October 21, 2025biorxiv logopreprint

Authors

Schulz, M.-A.,Siegel, N. T.,Ritter, K.

Affiliations (1)

  • Charité - Universitätsmedizin Berlin

Abstract

This study critically reevaluates the utility of brain-age models within the context of detecting neurological and psychiatric disorders, challenging the conventional emphasis on maximizing chronological age prediction accuracy. Our analysis of T1 MRI data from 46,381 UK Biobank participants reveals that simpler machine learning models, and notably those with excessive regularization, demonstrate superior sensitivity to disease-relevant changes compared to their more complex counterparts, despite being less accurate in chronological age prediction. This counterintuitive discovery suggests that models traditionally deemed inferior might, in fact, offer a more meaningful biomarker for brain health by capturing variations pertinent to disease states. These findings challenge the assumption that accuracy-optimized brain-age models serve as useful normative models of brain aging. Optimizing for age accuracy appears misaligned with normative aims: it drives models to rely on low-variance aging features and to deemphasize higher-variance signals that are more informative about brain health and disease. Consequently, we propose a recalibration of focus towards models that, while less accurate in conventional terms, yield brain-age gaps with larger patient-control effect sizes, offering greater utility in early disease detection and understanding the multifaceted nature of brain aging.

Aim of the exercise | Condense the abstract paragraph beginning "This study critically reevaluates" into a short bulleted list that keeps its main facts.

Entries shown |
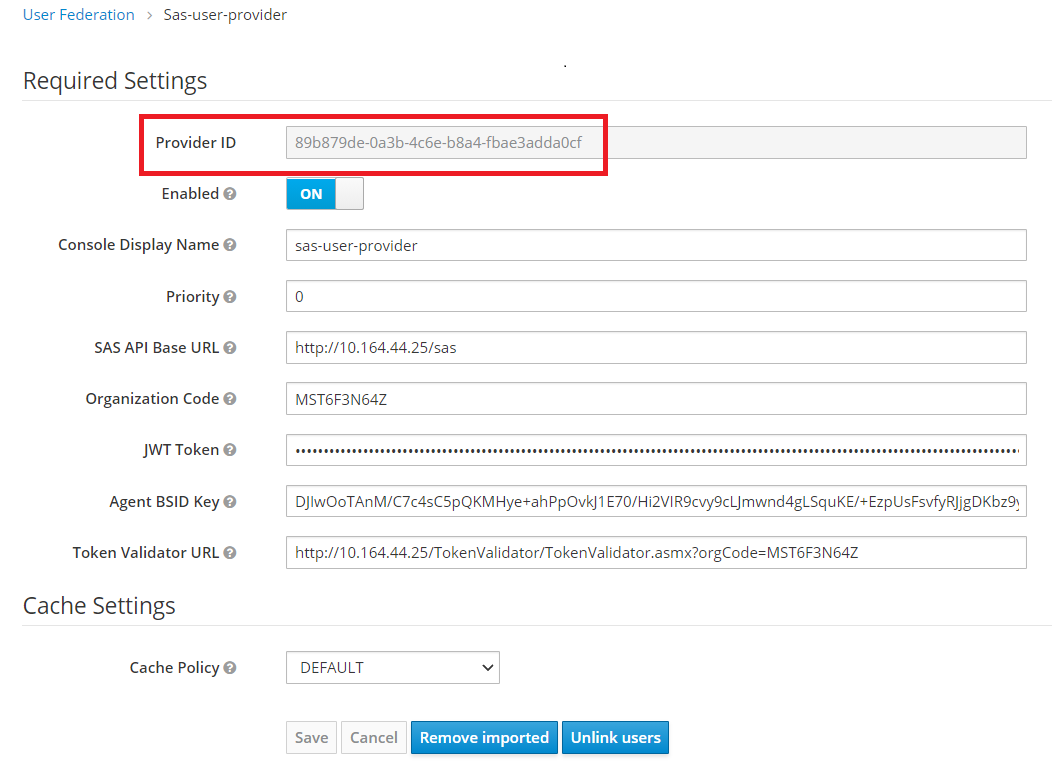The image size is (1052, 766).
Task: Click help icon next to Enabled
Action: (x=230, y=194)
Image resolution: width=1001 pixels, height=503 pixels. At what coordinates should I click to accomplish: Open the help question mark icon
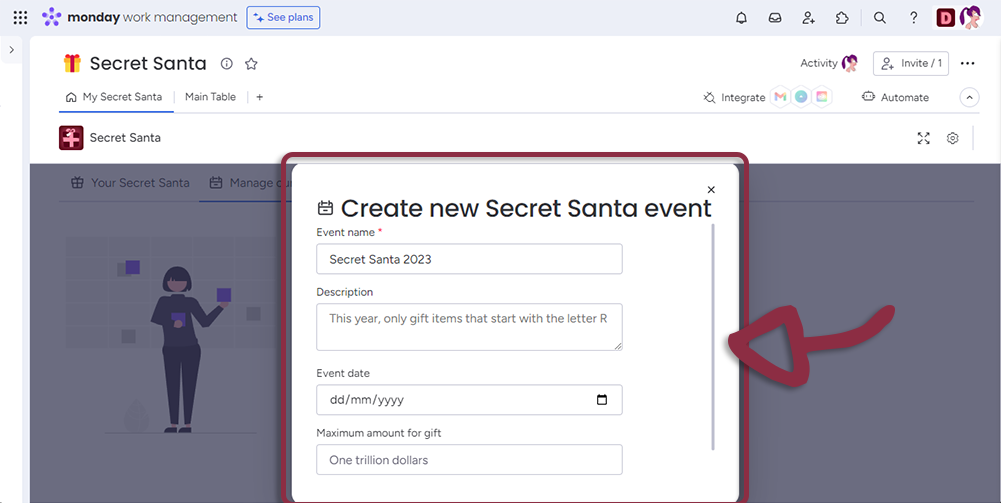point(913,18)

...

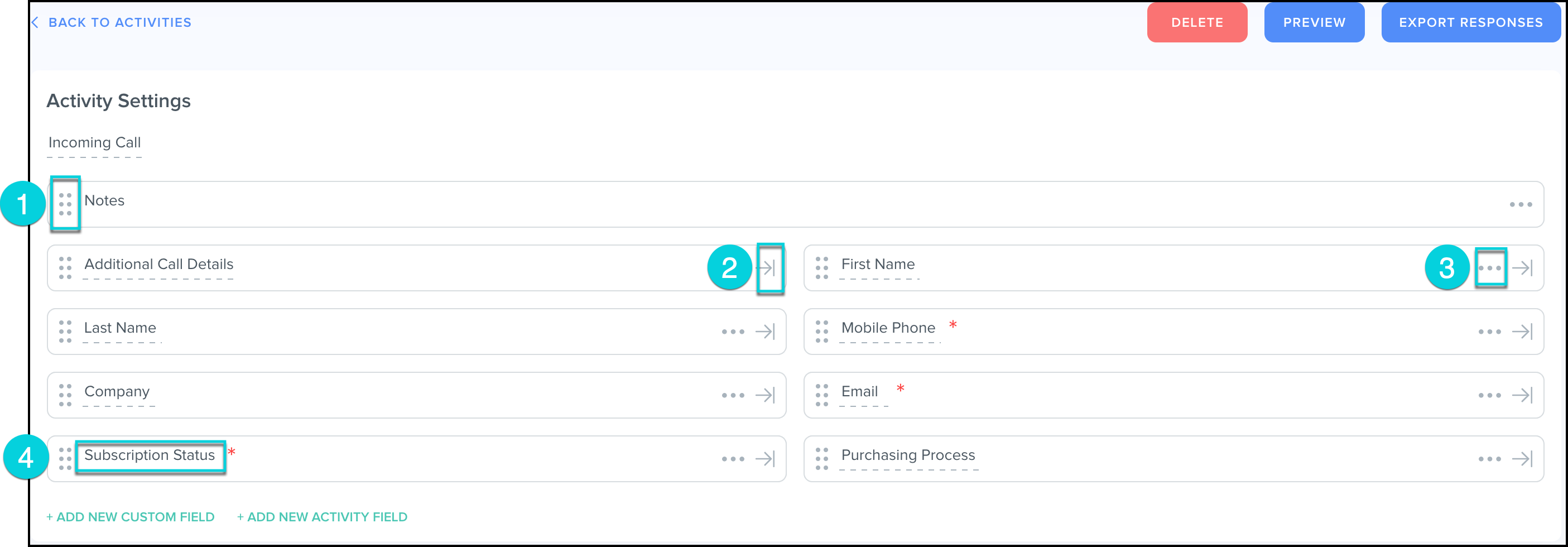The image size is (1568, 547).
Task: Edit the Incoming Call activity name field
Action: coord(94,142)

Problem solution |
- The study reexamines how useful brain-age models are for detecting neurological and psychiatric disorders and questions the usual focus on maximizing chronological age prediction accuracy.
- It analyzed T1 MRI data from 46,381 UK Biobank participants.
- Simpler machine learning models, notably heavily regularized ones, were less accurate at predicting age but more sensitive to disease-relevant changes than complex models.
- Such models may therefore offer a more meaningful biomarker of brain health.
- The findings challenge the assumption that accuracy-optimized brain-age models are useful normative models of brain aging.
- Optimizing for age accuracy pushes models toward low-variance aging features and away from higher-variance signals that are more informative about brain health and disease.
- The authors propose favoring models whose brain-age gaps show larger patient-control effect sizes, which are more useful for early disease detection and for understanding brain aging.